О задании
Продублируйте без изменений фрагмент изучаемого текста от слов «Киреев прищуривается, поправляет» до слов «на Ваше творчество?!» включительно.

Изучаемый текст
Народ начинает хохотать: «неопознанный объект» — Игорь Зайцев. К сессии он выкрасил волосы в ярко-золотистый цвет.
— Руслан Тимофеевич, — говорю я, — это наш Зайцев из Нижнего Новгорода. Наш, родной. Он никакой не гость, а законный участник учебного процесса.
Зайцев мрачно кивает головой.
Киреев прищуривается, поправляет очки и устремляет внимательный взор на «гостя». Размышляет:
— Игорь, Вы так изменили свой имидж, я Вас даже не узнал… Скажите, — мастер оживляется, лицо его озарено улыбкой надежды, — эти внешние перемены как-то повлияли на Ваше творчество?!
Весёлые у нас были семинары, что и говорить. Света Руденко, жительница города Луганска, в самый последний момент, вместе с преподавателем, вбегает на лекцию. Запыхалась, шепчет: «Ребята, я прямо с поезда, даже в общежитие на заходила… Как Москва, как жизнь? Вы меня извините, но я не поняла: Пушкин на месте? А то у вас тут столько перемен!» «Что ты имеешь в виду?» «Памятник Пушкину стоит ещё? Выскочила из метро — верчу головой туда-сюда — ничего не вижу. Ну, думаю всё — и до Пушкина добрались!..»

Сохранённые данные
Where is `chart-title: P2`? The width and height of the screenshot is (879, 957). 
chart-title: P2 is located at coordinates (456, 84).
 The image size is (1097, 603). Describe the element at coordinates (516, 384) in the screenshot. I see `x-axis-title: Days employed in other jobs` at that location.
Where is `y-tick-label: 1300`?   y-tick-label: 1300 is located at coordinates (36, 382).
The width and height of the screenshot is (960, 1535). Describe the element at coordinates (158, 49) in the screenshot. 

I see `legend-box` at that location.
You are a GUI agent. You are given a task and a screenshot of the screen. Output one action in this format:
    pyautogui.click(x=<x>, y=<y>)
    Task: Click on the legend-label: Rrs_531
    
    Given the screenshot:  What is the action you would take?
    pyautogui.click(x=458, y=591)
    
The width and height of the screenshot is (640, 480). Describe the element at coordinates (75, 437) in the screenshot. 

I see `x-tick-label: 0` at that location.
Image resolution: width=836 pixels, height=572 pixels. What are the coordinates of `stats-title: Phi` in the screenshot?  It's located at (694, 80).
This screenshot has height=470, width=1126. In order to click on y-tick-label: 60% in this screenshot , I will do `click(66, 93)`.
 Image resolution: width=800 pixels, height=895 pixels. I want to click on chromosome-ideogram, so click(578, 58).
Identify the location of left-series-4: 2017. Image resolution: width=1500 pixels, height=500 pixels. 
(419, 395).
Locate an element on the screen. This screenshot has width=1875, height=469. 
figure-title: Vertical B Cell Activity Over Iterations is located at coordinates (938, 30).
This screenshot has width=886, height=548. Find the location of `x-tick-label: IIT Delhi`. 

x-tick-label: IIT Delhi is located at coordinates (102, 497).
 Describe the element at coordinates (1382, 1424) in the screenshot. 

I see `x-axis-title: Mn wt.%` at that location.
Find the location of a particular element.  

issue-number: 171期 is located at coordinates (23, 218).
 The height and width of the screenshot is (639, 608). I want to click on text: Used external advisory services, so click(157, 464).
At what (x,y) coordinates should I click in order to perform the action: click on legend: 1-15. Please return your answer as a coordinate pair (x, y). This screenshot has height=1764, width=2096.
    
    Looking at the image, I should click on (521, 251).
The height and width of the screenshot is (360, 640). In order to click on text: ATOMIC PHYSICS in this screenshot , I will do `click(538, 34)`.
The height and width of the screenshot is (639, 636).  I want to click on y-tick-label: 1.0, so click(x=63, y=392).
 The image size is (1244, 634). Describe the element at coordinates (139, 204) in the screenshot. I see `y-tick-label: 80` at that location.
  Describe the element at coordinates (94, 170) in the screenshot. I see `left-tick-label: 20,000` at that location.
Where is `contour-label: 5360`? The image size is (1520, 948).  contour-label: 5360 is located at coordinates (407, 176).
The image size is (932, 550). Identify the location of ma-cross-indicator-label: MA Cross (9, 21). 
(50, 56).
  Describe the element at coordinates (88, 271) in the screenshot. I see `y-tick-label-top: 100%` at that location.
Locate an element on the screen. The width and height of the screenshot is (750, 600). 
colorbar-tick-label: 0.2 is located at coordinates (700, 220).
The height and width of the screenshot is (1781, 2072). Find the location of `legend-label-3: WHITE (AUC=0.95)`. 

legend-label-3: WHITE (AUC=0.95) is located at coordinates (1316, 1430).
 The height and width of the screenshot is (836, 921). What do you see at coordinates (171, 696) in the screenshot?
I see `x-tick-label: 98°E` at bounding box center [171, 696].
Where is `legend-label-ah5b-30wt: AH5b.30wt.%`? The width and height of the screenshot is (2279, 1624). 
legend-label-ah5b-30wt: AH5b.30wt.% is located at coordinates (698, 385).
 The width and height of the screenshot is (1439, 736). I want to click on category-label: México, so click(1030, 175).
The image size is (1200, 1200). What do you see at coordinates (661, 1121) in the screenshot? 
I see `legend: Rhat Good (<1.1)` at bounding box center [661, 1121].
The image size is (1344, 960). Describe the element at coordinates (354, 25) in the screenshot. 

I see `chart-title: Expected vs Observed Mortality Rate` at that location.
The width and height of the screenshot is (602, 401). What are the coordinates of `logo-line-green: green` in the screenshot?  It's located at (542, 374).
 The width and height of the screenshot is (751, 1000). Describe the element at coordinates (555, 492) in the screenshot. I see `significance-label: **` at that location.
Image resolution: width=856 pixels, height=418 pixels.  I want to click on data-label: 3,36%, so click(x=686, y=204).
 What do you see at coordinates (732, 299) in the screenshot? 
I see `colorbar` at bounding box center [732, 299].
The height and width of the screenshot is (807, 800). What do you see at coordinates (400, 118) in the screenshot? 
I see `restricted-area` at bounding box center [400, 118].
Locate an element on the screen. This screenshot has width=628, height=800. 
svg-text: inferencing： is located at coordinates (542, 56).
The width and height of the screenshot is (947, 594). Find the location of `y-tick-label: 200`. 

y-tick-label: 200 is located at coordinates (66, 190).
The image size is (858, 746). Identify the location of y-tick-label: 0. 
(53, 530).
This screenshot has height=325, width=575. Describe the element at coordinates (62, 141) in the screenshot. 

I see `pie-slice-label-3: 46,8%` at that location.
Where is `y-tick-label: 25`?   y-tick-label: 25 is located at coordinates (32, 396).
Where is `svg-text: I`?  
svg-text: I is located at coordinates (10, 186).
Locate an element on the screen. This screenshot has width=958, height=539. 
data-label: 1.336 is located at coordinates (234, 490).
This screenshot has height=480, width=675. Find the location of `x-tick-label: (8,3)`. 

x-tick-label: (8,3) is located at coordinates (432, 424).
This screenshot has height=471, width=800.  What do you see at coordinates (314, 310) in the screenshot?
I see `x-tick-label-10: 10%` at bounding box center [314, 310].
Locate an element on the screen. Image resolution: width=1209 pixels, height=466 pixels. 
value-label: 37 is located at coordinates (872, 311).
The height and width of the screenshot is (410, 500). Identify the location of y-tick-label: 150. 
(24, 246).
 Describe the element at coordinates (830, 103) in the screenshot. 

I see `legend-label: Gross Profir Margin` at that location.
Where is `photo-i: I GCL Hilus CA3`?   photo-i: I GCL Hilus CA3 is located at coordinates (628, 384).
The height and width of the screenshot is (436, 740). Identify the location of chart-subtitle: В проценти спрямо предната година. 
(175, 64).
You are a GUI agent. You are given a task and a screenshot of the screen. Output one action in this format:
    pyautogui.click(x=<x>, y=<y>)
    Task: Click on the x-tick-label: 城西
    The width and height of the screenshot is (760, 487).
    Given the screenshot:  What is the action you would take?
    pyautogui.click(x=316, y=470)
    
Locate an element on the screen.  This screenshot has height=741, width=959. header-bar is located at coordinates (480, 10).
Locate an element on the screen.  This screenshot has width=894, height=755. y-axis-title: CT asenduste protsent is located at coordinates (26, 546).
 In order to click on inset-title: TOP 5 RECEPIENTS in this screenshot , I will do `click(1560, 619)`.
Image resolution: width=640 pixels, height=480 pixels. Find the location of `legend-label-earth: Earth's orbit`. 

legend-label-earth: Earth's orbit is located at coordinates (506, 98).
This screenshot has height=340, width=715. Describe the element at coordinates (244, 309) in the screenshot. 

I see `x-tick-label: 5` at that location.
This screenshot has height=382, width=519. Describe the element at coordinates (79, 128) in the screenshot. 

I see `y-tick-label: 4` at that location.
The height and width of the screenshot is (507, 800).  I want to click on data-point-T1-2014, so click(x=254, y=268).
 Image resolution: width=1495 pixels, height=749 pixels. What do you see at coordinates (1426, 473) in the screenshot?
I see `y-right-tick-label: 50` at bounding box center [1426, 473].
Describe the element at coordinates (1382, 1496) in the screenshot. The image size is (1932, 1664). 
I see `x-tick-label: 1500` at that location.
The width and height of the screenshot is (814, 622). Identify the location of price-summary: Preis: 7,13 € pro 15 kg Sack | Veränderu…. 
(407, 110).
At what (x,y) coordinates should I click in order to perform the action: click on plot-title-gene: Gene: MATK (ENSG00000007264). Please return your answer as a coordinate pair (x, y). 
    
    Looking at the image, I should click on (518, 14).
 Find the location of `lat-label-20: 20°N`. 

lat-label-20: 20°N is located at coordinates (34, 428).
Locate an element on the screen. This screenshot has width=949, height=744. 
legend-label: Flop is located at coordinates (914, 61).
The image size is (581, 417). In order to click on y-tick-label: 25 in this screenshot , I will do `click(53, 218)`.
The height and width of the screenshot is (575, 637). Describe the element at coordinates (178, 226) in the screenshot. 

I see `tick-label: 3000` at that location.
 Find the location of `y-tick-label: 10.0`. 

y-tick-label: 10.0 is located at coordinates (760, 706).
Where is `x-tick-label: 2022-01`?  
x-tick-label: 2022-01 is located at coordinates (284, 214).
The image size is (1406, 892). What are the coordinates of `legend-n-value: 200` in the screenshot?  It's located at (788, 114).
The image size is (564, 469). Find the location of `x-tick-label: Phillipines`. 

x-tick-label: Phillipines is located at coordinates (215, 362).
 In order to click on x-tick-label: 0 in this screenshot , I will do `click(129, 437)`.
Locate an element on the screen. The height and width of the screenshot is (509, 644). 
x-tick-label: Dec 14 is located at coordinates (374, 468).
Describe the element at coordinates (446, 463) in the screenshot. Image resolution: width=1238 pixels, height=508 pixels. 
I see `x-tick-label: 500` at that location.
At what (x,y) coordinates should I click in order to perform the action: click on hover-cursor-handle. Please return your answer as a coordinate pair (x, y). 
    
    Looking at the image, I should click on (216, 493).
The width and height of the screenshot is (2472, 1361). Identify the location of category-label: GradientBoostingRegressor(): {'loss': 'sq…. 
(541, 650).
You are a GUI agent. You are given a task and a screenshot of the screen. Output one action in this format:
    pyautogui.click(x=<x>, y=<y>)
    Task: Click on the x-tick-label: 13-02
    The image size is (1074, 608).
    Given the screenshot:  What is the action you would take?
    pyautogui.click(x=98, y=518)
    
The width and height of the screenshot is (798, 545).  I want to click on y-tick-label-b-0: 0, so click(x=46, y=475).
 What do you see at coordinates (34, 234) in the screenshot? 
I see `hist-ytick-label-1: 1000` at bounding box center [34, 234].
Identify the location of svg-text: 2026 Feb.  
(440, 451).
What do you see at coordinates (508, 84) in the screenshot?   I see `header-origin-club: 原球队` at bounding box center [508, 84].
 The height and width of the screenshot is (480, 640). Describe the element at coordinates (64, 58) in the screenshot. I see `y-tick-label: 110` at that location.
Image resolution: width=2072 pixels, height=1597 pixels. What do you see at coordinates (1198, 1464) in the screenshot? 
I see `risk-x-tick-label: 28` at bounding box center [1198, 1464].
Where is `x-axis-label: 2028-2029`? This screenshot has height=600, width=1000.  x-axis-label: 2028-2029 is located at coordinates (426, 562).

Результат задания
Киреев прищуривается, поправляет очки и устремляет внимательный взор на «гостя». Размышляет:
— Игорь, Вы так изменили свой имидж, я Вас даже не узнал… Скажите, — мастер оживляется, лицо его озарено улыбкой надежды, — эти внешние перемены как-то повлияли на Ваше творчество?!